» **GOAL OF THE EXERCISE**
A verbatim reprint of the records below is what this exercise asks for.

Records from a data source:
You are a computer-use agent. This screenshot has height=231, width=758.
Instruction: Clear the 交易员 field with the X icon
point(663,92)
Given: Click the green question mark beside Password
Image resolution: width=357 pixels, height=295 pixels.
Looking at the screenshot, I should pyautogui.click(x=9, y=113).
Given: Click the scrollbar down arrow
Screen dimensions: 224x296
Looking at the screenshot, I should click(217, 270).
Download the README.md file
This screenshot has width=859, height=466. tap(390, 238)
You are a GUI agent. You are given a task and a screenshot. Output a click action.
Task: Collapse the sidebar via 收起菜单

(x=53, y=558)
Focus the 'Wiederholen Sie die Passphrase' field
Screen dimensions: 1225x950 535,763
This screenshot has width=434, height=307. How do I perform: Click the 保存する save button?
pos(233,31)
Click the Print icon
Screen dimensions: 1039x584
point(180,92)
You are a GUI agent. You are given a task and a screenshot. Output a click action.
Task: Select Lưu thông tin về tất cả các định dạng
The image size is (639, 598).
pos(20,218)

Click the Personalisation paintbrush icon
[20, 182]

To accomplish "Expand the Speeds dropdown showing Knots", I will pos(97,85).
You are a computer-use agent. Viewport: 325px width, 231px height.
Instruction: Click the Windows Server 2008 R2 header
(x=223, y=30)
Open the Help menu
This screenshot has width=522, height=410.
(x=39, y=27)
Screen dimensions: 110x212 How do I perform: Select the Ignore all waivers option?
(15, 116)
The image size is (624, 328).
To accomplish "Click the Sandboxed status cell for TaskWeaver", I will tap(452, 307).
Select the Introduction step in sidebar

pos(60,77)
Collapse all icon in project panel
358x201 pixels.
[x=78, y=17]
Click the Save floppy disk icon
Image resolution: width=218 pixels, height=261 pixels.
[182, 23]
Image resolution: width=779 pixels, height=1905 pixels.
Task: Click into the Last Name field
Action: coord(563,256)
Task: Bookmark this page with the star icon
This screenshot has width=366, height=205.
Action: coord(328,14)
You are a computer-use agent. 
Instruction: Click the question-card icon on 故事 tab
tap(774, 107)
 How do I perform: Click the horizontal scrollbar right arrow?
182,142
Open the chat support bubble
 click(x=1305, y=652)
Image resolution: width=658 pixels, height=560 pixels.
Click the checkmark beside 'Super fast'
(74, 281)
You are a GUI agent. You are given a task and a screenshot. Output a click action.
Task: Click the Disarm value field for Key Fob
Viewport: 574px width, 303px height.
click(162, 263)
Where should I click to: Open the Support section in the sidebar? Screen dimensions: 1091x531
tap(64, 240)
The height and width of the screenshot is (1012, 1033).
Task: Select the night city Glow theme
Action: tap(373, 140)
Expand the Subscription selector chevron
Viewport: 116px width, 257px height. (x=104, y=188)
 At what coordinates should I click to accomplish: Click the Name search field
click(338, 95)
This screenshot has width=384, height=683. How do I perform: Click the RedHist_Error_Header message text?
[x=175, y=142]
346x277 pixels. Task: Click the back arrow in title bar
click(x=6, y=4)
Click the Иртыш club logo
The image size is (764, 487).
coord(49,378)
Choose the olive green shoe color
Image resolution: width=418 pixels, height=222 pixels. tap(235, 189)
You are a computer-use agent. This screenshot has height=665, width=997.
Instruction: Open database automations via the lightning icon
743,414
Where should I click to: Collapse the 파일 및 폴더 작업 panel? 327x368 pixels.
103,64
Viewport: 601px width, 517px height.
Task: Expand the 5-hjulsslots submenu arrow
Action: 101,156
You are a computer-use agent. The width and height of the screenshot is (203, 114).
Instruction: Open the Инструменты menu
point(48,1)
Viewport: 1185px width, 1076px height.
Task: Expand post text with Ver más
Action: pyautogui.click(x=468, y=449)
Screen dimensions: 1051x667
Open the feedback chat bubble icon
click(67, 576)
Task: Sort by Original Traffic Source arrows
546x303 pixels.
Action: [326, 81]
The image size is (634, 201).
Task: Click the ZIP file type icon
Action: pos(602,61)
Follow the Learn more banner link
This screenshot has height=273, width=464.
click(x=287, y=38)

» **REPLY**
You are a computer-use agent. This screenshot has height=231, width=758.
Instruction: Clear the 交易员 field with the X icon
point(663,92)
Given: Click the green question mark beside Password
Image resolution: width=357 pixels, height=295 pixels.
Looking at the screenshot, I should pyautogui.click(x=9, y=113).
Given: Click the scrollbar down arrow
Screen dimensions: 224x296
Looking at the screenshot, I should click(217, 270).
Download the README.md file
This screenshot has width=859, height=466. tap(390, 238)
You are a GUI agent. You are given a task and a screenshot. Output a click action.
Task: Collapse the sidebar via 收起菜单

(x=53, y=558)
Focus the 'Wiederholen Sie die Passphrase' field
Screen dimensions: 1225x950 535,763
This screenshot has width=434, height=307. How do I perform: Click the 保存する save button?
pos(233,31)
Click the Print icon
Screen dimensions: 1039x584
point(180,92)
You are a GUI agent. You are given a task and a screenshot. Output a click action.
Task: Select Lưu thông tin về tất cả các định dạng
The image size is (639, 598).
pos(20,218)

Click the Personalisation paintbrush icon
[20, 182]

To accomplish "Expand the Speeds dropdown showing Knots", I will pos(97,85).
You are a computer-use agent. Viewport: 325px width, 231px height.
Instruction: Click the Windows Server 2008 R2 header
(x=223, y=30)
Open the Help menu
This screenshot has width=522, height=410.
(x=39, y=27)
Screen dimensions: 110x212 How do I perform: Select the Ignore all waivers option?
(15, 116)
The image size is (624, 328).
To accomplish "Click the Sandboxed status cell for TaskWeaver", I will tap(452, 307).
Select the Introduction step in sidebar

pos(60,77)
Collapse all icon in project panel
358x201 pixels.
[x=78, y=17]
Click the Save floppy disk icon
Image resolution: width=218 pixels, height=261 pixels.
[182, 23]
Image resolution: width=779 pixels, height=1905 pixels.
Task: Click into the Last Name field
Action: coord(563,256)
Task: Bookmark this page with the star icon
This screenshot has width=366, height=205.
Action: coord(328,14)
You are a computer-use agent. 
Instruction: Click the question-card icon on 故事 tab
tap(774, 107)
 How do I perform: Click the horizontal scrollbar right arrow?
182,142
Open the chat support bubble
 click(x=1305, y=652)
Image resolution: width=658 pixels, height=560 pixels.
Click the checkmark beside 'Super fast'
(74, 281)
You are a GUI agent. You are given a task and a screenshot. Output a click action.
Task: Click the Disarm value field for Key Fob
Viewport: 574px width, 303px height.
click(162, 263)
Where should I click to: Open the Support section in the sidebar? Screen dimensions: 1091x531
tap(64, 240)
The height and width of the screenshot is (1012, 1033).
Task: Select the night city Glow theme
Action: tap(373, 140)
Expand the Subscription selector chevron
Viewport: 116px width, 257px height. (x=104, y=188)
 At what coordinates should I click to accomplish: Click the Name search field
click(338, 95)
This screenshot has width=384, height=683. How do I perform: Click the RedHist_Error_Header message text?
[x=175, y=142]
346x277 pixels. Task: Click the back arrow in title bar
click(x=6, y=4)
Click the Иртыш club logo
The image size is (764, 487).
coord(49,378)
Choose the olive green shoe color
Image resolution: width=418 pixels, height=222 pixels. tap(235, 189)
You are a computer-use agent. This screenshot has height=665, width=997.
Instruction: Open database automations via the lightning icon
743,414
Where should I click to: Collapse the 파일 및 폴더 작업 panel? 327x368 pixels.
103,64
Viewport: 601px width, 517px height.
Task: Expand the 5-hjulsslots submenu arrow
Action: 101,156
You are a computer-use agent. The width and height of the screenshot is (203, 114).
Instruction: Open the Инструменты menu
point(48,1)
Viewport: 1185px width, 1076px height.
Task: Expand post text with Ver más
Action: pyautogui.click(x=468, y=449)
Screen dimensions: 1051x667
Open the feedback chat bubble icon
click(67, 576)
Task: Sort by Original Traffic Source arrows
546x303 pixels.
Action: [326, 81]
The image size is (634, 201).
Task: Click the ZIP file type icon
Action: pos(602,61)
Follow the Learn more banner link
This screenshot has height=273, width=464.
click(x=287, y=38)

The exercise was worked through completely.